* **WORK TASK**: From the line containing "Click in the" through the last line of the data, return those lines exactly as written and nothing more.

(Stored dataset items)
────────
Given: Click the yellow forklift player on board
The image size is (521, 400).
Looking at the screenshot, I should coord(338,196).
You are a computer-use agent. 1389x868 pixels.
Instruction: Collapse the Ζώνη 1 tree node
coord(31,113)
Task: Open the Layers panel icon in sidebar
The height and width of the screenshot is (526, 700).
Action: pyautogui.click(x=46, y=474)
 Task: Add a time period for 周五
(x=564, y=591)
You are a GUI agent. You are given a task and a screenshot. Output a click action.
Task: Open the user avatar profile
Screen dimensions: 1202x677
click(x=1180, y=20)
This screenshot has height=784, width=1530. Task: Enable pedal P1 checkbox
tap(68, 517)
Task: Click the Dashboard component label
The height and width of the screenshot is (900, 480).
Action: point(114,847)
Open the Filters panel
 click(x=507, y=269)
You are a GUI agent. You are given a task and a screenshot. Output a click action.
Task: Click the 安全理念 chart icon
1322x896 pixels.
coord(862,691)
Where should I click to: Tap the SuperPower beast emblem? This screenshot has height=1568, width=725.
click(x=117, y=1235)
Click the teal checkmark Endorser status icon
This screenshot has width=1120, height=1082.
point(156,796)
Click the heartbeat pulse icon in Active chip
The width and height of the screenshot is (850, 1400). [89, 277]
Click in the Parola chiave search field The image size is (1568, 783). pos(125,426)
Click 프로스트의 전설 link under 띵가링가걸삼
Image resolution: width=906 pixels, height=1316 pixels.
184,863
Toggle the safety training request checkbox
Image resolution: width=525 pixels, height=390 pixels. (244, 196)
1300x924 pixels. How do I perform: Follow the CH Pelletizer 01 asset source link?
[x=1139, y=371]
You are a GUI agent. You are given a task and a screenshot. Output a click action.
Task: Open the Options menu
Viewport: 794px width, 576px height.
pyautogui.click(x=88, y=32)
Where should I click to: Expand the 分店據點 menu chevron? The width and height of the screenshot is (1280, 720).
────────
* **EXPECTED ANSWER**:
Click in the Parola chiave search field The image size is (1568, 783). pos(125,426)
Click 프로스트의 전설 link under 띵가링가걸삼
Image resolution: width=906 pixels, height=1316 pixels.
184,863
Toggle the safety training request checkbox
Image resolution: width=525 pixels, height=390 pixels. (244, 196)
1300x924 pixels. How do I perform: Follow the CH Pelletizer 01 asset source link?
[x=1139, y=371]
You are a GUI agent. You are given a task and a screenshot. Output a click action.
Task: Open the Options menu
Viewport: 794px width, 576px height.
pyautogui.click(x=88, y=32)
Where should I click to: Expand the 分店據點 menu chevron? The width and height of the screenshot is (1280, 720).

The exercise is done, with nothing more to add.